Dataset items

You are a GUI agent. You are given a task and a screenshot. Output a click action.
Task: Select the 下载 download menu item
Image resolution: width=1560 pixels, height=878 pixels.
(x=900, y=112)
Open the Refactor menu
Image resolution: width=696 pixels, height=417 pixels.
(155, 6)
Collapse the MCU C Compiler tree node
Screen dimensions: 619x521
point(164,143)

...

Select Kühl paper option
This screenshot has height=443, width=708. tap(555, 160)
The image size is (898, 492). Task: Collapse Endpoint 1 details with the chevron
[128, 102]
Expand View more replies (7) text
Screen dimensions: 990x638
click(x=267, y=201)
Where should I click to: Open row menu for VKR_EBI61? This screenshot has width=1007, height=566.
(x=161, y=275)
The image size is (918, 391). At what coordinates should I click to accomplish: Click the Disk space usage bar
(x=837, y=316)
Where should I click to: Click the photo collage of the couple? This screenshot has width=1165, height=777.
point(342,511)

_What you are asked to do_
Out of the entries above, write out only the lines between the line holding "You are a GUI" and the line holding "Open the Refactor menu", inclusive, each exactly as given.

_Answer to the problem_
You are a GUI agent. You are given a task and a screenshot. Output a click action.
Task: Select the 下载 download menu item
Image resolution: width=1560 pixels, height=878 pixels.
(x=900, y=112)
Open the Refactor menu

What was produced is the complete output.